- **Excerpted text**:
>> begin

2 - Communities, networks and social capital
Published online by Cambridge University Press: 04 March 2022
Summary
Introduction
The last chapter explored the promise and challenges of community planning and made it clear that collective action to shape neighbourhoods cannot be taken for granted. There is a key issue involved: enabling the dynamics by which a group of people come together to develop and implement a vision for their locality. This chapter uses the concepts of networks and social capital to understand these dynamics more fully. It begins by building on the discussion of the previous chapter on the nature of communities. It then considers communities as networks and explores the concept of social capital. It looks at how to define the concept, the different ways in which social capital generates impacts (positive and negative) and, finally, the factors that can help shape social capital and those impacts.
Communities: definitions and assumptions
The idea of community action and planning presupposes the existence of communities. As the previous chapter explored, however, the question of what constitutes a community is a difficult one to tackle. The term ‘community’ is widely used these days. We talk of workingor middle-class communities, ethnic communities, online or virtual communities and business communities. There are, however, three notable features about the way the term is used, particularly within community planning debates.

>> end

- **Dataset excerpt**:
>> begin

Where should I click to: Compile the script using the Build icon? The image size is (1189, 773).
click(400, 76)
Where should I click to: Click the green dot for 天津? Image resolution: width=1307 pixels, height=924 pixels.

>> end

- **What to produce**: Restate word for word the passage of the text on communities and social capital between "Communities: definitions and" and "community planning debates.", inclusive. The material does not figure in the work that comes next.

- **Answer to this exercise**:
Communities: definitions and assumptions
The idea of community action and planning presupposes the existence of communities. As the previous chapter explored, however, the question of what constitutes a community is a difficult one to tackle. The term ‘community’ is widely used these days. We talk of workingor middle-class communities, ethnic communities, online or virtual communities and business communities. There are, however, three notable features about the way the term is used, particularly within community planning debates.